A capmerc binary defers the final instruction encoding step. Instead of storing finalized SASS, each function's .text.* section is accompanied by a set of .nv.merc.* sections that carry:
-
Mercury intermediate code -- instruction streams in Mercury's scheduling-friendly representation, where instructions carry symbolic operand references and control-flow metadata rather than fully resolved bit-level encodings.
-
Mercury relocations --
R_MERCURY_*relocation types (see R_MERCURY Relocations) that the driver's finalizer resolves at load time. These are distinct fromR_CUDA_*relocations and use a dedicated relocation table (.nv.merc.rela). -
Mercury debug sections -- DWARF-like debug data under the
.nv.merc.*namespace, including line tables, abbreviation tables, and register-level debug info. -
Mercury ISA metadata --
EIATTR_MERCURY_ISA_VERSIONandEIATTR_MERCURY_FINALIZER_OPTIONSattributes that tell the driver which Mercury ISA version the code targets and what finalizer options were used at compile time. -
Compatibility attributes --
EICOMPAT_ATTR_MERCURY_ISA_MAJOR_MINOR_VERSION,EICOMPAT_ATTR_MERCURY_ISA_PATCH_VERSION, andEICOMPAT_ATTR_CAN_FASTPATH_FINALIZEfor driver-side version matching.

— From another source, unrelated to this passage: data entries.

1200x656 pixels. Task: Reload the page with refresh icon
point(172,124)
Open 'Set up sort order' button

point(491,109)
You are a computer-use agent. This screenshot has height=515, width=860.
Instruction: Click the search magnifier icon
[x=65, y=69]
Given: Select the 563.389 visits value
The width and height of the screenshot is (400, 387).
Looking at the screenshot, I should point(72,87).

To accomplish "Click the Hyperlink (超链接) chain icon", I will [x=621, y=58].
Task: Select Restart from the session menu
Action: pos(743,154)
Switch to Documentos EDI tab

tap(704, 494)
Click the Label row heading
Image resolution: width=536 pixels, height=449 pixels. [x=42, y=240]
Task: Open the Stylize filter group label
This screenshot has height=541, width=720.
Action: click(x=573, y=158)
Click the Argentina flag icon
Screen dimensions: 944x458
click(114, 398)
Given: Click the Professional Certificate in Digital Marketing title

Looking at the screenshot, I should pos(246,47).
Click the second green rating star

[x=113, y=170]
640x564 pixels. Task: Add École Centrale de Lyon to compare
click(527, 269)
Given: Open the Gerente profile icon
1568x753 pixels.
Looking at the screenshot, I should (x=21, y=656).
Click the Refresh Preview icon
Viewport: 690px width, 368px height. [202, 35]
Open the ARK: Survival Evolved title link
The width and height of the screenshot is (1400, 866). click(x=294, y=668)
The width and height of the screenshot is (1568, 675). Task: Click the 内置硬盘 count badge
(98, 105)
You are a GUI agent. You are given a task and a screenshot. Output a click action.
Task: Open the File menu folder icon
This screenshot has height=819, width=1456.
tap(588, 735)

The deferred encoding enables the driver to:
- Apply architecture-variant-specific instruction scheduling (sm_100 vs sm_100a vs sm_100f).
- Insert or remove NOPs based on final instruction addresses (control-flow-dependent padding).
- Apply warp-level optimizations that require knowledge of the final binary layout.
- Support forward compatibility via the "f" architecture variants (sm_100f, sm_103f, etc.).
Structural Comparison
| Aspect | Traditional cubin (sass) | Capsule Mercury (capmerc) |
|---|---|---|
| ELF type | ET_EXEC (2) | 0xFF00 |
| Text sections | Final SASS bytes | Mercury intermediate + SASS stub |
| Relocations | R_CUDA_* (resolved) | R_CUDA_* (resolved) + R_MERCURY_* (deferred) |
| Debug sections | .debug_* | .debug_* + .nv.merc.debug_* |
| Output filename | sass.cubin | capmerc.cubin |
| Driver finalization | None | Required (reconstitutes SASS) |
| Forward compatible | No | Yes (via "f" variants) |
| Fatbin member type | default (cubin) | 16 (mercury/capmerc) |
Mercury Sections (.nv.merc.*)
The inner Mercury payload is distributed across multiple ELF sections with the .nv.merc prefix. These sections are created by the compiler backend (ptxas/cicc) and preserved through linking by nvlink's merge phase. During merge (sub_45E7D0), Mercury sections are identified and either copied or skipped depending on the linking mode -- the string "skip mercury section %i" appears when a Mercury section is not relevant to the current merge pass.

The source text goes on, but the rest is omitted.